Der vom B.A.U.M.-Vorsitzenden Prof. Dr. Maximilian Gege entwickelte Zukunftsfonds, ein innovatives Modell zur Finanzierung von Energieeffizienzmaßnahmen und Projekten im Bereich erneuerbarer Energien, hat im Februar 2011 als eingetragene Genossenschaft seine operative Tätigkeit aufgenommen.
Hintergrund: Die viel geforderte Energiewende - die verstärkte Nutzung erneuerbarer Energien, die Umsetzung von Energieeffizienz- und Energieeinsparmaßnahmen und die Abkehr von fossilen Brennstoffen - stellt eine der größten Herausforderungen dieses Jahrhunderts dar. Hierbei spielen nicht nur die negativen Auswirkungen der CO2-Emissionen auf das Klima eine Rolle, sondern ebenso die Tatsache, dass über kurz oder lang eine Verknappung fossiler Brennstoffe droht. Die erforderlichen Technologien, um eine Energiewende erfolgreich zu realisieren, sind bereits erprobt, werden jedoch in der Praxis in einem zu geringen Maße angewandt. An dieser Stelle setzt der Zukunftsfonds an: Er reduziert das Problem von Informationsdefiziten, mangelnder Organisation und fehlenden Kapitals.

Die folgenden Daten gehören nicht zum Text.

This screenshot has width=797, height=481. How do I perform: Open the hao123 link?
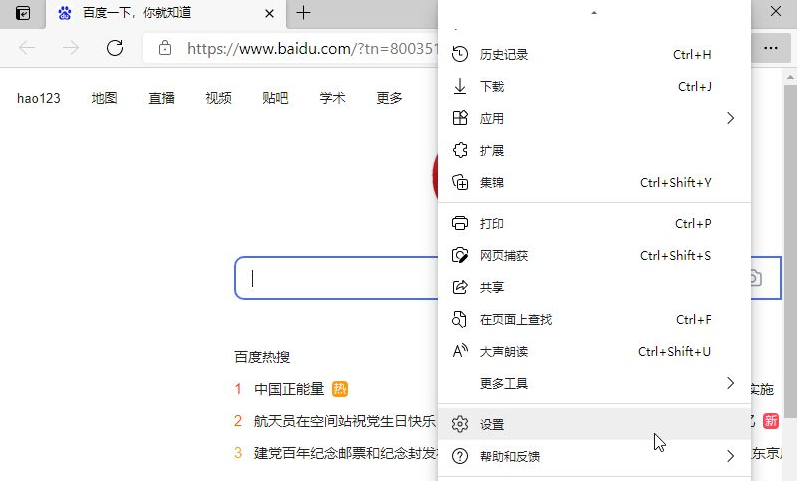(39, 97)
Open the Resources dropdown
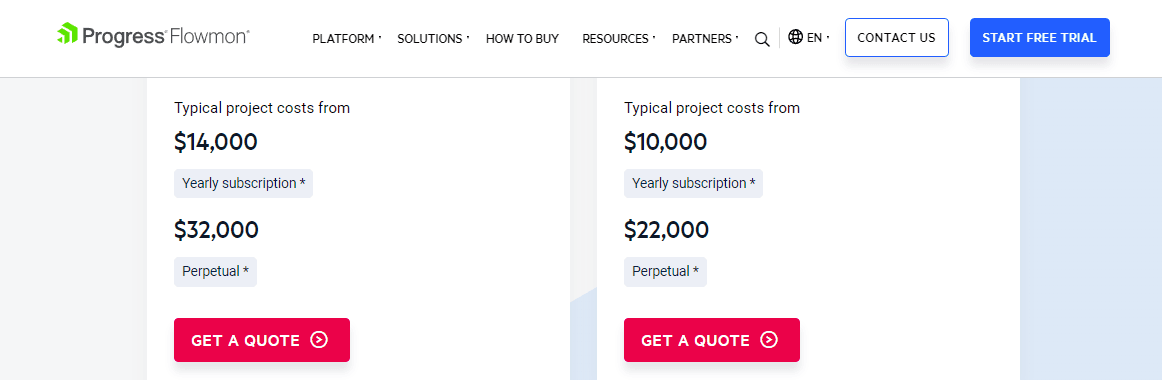 619,39
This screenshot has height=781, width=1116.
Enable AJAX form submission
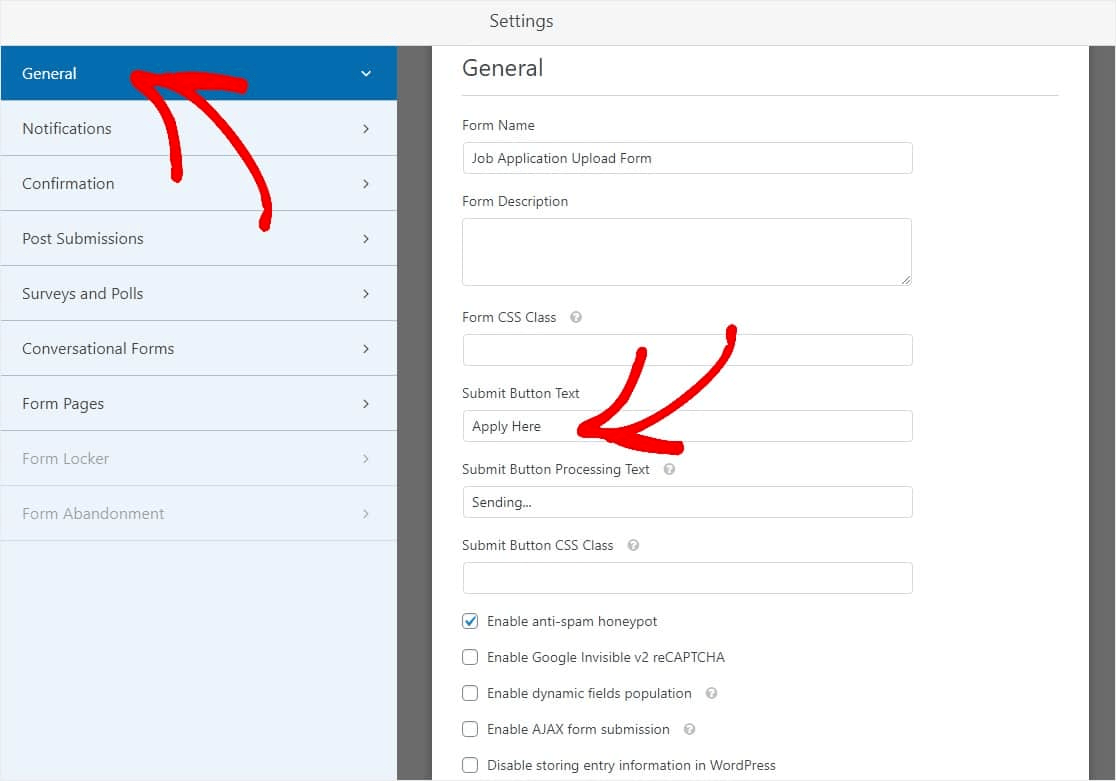470,729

Die Empfänger der Mittel erwirtschaften die Leistungen für Zinszahlungen und Kapitalrückführungen sowie die anfallenden Kosten für den Zukunftsfonds aus den erzielten Einsparungen. Die Amortisationszeiten der Investitionen liegen im Durchschnitt bei 1-10 Jahren. Dabei gewinnen nicht nur Investoren und Mittelempfänger. Zusätzlich ergeben sich viele gesamtwirtschaftliche Vorteile für den Arbeitsmarkt, die konjunkturelle Entwicklung und die Haushalte der öffentlichen Hand. Ein wahr gewordener Traum für Ökonomen und Ökologen gleichermaßen, der sowohl in Ländern als auch in Kommunen absolut nutzenstiftend umgesetzt werden kann.